Women’s basketball preview
One afternoon before the Washington University women’s basketball team stepped on the court for practice, head coach Randi Henderson handed each team member a piece of paper. On it were a collection of statistics — shot quality, turnovers, and defensive deflections from a previous scrimmage.
Shots were graded by quality, on a nine-point scale. “A nine is an uncontested layup,” senior post player Maya Arnott explained. “A five is where I’m off balance, and there’s a 50-50 chance of it going in.”
Henderson believes that the statistics can determine the winner of any game — and that turnover percentage, offensive rebounds, free throw percentage, and shot selection can be all honed by grit and practice.
“If you win, I think three out of four of those [stats], you have like a 90% chance of winning [the game],” Henderson said.
And after finishing second in their conference, the UAA, in a four-way-tie last season, the team is determined to come out on top this year, one made free-throw at a time.
A team of returners
Last year, Samantha Weaver was the only senior on the roster. Though she (and her 9.7 points per game) will be missed, the group of returners she left behind remains largely intact, with a majority of players as upperclassmen.
Unlike the 2021 season, however, this fall’s returning players have a key advantage: at least one full season under their belts.
Now-junior Christina Walker didn’t see a game court until last season, well into her sophomore year.
“My class was the COVID class,” she said. “So last year was like our freshman year, our first real year playing.”
Henderson said that restrictions from COVID last season meant her players had either never played a collegiate game before, or had a full-year break from typical training. An unmasked, unrestricted preseason means that the team will be fired up and stronger than ever.
“I’d definitely say that we’re in a much better place this preseason [and] this season than we were at the start of last one,” Walker said.

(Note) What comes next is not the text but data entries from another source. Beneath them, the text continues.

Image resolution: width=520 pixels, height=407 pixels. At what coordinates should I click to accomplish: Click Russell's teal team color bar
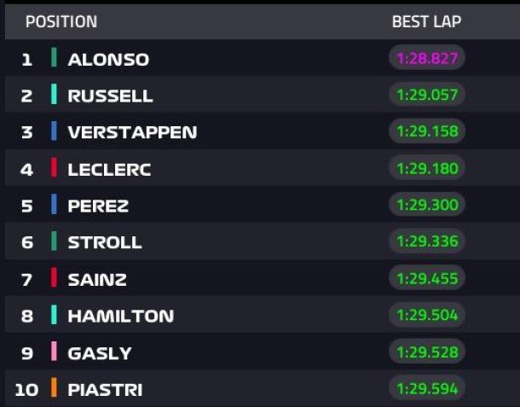[x=54, y=94]
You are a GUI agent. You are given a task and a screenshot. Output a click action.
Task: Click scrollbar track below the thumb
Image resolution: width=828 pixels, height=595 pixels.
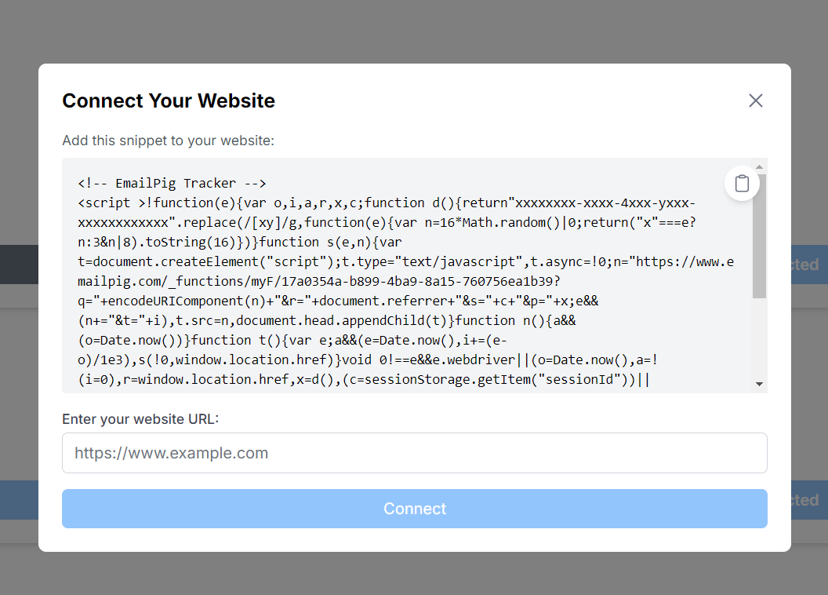(x=759, y=338)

The team has three new players on the roster — freshmen Jordan Rich, Olivia Muse, and Nailah McBeth. The three put their roster count at a 14, with nearly 80% veterans. Joining the list of new faces is Assistant Coach Tyler Amsberry, who was hired in July. “He has good constructive criticism on the court,” Walker said of Amsberry. “And is a big behind-the-scenes guy.”
Players to watch
Two of the team’s top scorers from the 2021-22 season are back for more time with their teammates. Arnott led the team in points from the post position, averaging 13 points for 23 games. “I anticipate her having a good season for us,” Henderson said. “She does work extremely hard.”
This year, Arnott is focusing her energy on putting up points when it matters.

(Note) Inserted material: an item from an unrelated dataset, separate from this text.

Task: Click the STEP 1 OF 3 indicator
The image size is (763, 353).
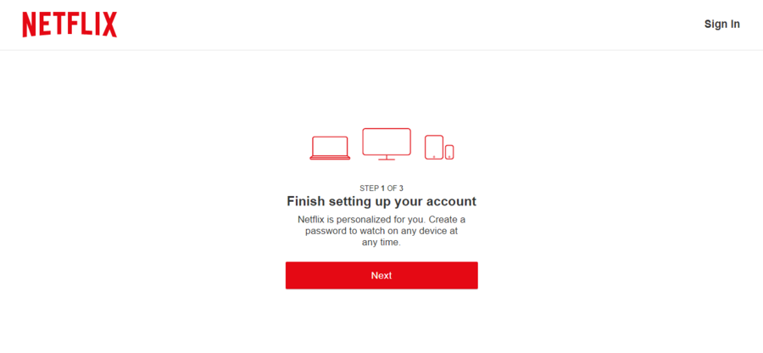Action: [382, 188]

“Last year we struggled with finishing games,” she said. “There are a lot of games that were pretty close, and we could have won but we didn’t. And I hope that this year can help in leading us to finish those tight [ones].”

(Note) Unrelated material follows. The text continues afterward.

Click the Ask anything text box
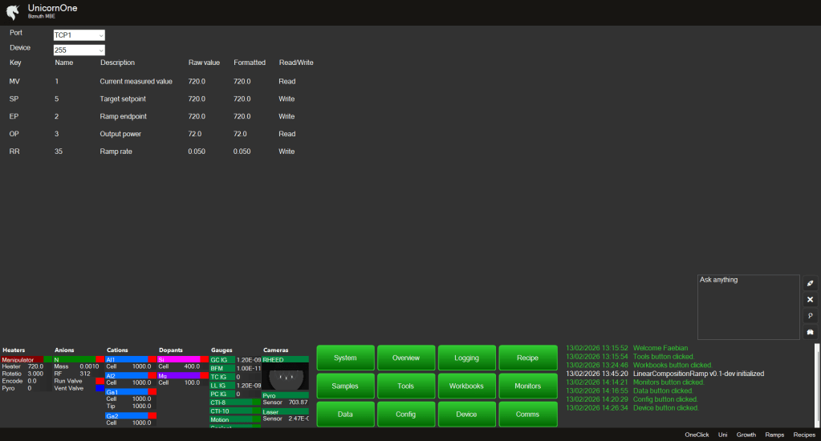The image size is (821, 441). 748,307
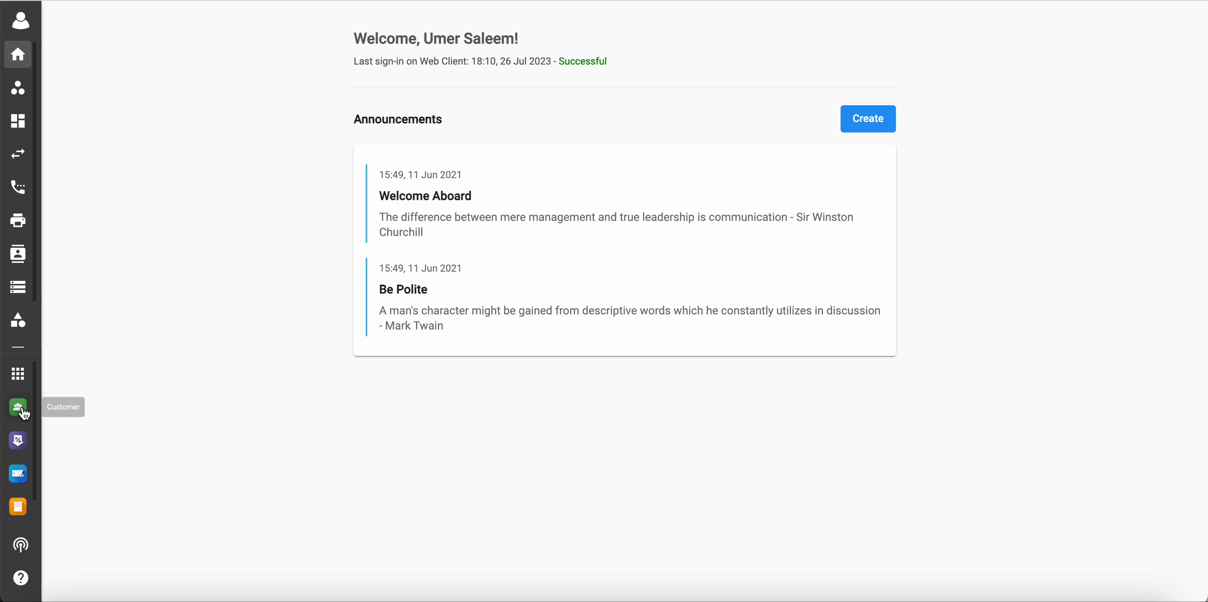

Sophomore Jessica Brooks was the second-leading scorer her freshman season, but rarely actually scored her ending average of 10.4 points per game. Brooks scored a whopping 32 points in a January game against the University of Chicago, but only put up a singular point against Case Western Reserve University in February.
“[Brooks] had some really big games for us,” Henderson said. “She struggled a little bit with consistency, so I see her stepping up into a more consistent role this year.”
Alongside Brooks and Arnott, Henderson has confidence in the other 12 members of her team. She rattled off a handful of key starters last year — seniors Molly Gannon and Karisa Grandison as dependable point guards, senior Naomi Jackson (coming off a knee injury) as a crucial shot, and senior Sammi Matoush as an all-around utility player.
And despite having three fewer players than the men’s team, Henderson isn’t worried about scrambling for fresh legs. “I think we have a very deep bench,” she said. “We have very capable players on our team, even though our roster might be small.”
Matchups to Watch
Though their record last year (14-11) was decently above 500, the team is on the hunt for more wins this season, especially during their conference tournament.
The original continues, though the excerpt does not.